Can vodka cure a jellyfish sting?

See also: Vodka Myths, Vodka Myths II, Vodka Myths III)

Kari got a Pacific Sea nettle/Chrysaora fuscescens from the Monterey Bay Aquarium. According to the expert there, it would sting, but not be fatal. The sea nettles at Monterey are a popular subject for photographers. Here is one of my photos:

Monterey Cliches-2

The test was simple: sting both of Kari's arms. Treat one arm with a traditional mixture of warm water, antihistamine gel, and brush scrubbing. Treat the other arm with vodka and brush scrubbing. Kari was eager to get the treatment started once she was stung; the relief from both came rather quickly and she didn't feel any lingering effect from the sting.

Kari's judgment was that both treatments were effective.

confirmed

Comments

there was not a control for the jellyfish test

Actually, there was a control. In reality, there were three subjects - Kari's arm, unstung, Kari's arm, stung, and Kari's arm, stung + vodka.

I've personally built a lifter and was also astonished that it really flew without moving parts. I'm having a hard time reconciling the MythBuster test with NASA's test in 2003 where thrust was observed even in a full vacuum.

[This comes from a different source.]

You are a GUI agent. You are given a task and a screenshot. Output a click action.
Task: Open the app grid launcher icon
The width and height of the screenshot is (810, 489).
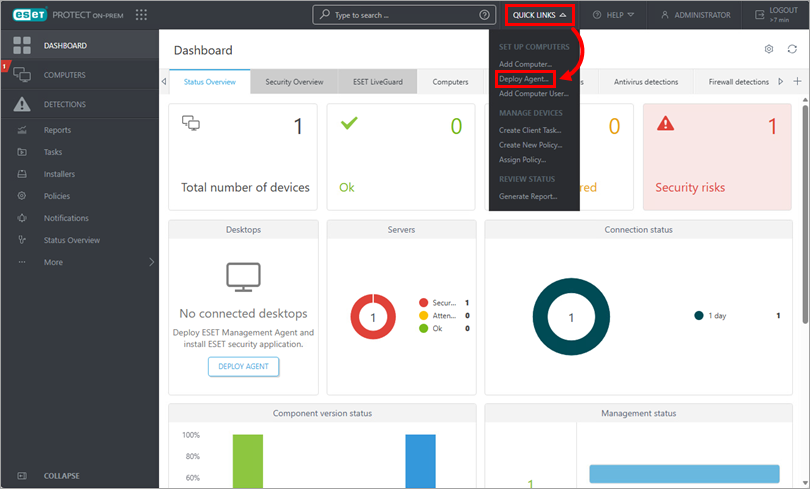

Did MythBusters miss something? Link to NASA's test:
http://jnaudin.free.fr/lifters/ascvacuum/index.htm

jonny: a link to the experiment on NASA's site would be more credible.

actually the mythbusters did this wrong in the 20's a guy named Thomas Townsend brown made anti-gravity saucers that flew around a track at 12 mph then he made the experiment larger and that went a few hundred mph he also tested his effect in a vacuum and it still worked.

I am still not taking any chances with our Christmas tree. A house burning down once is enough!!!!!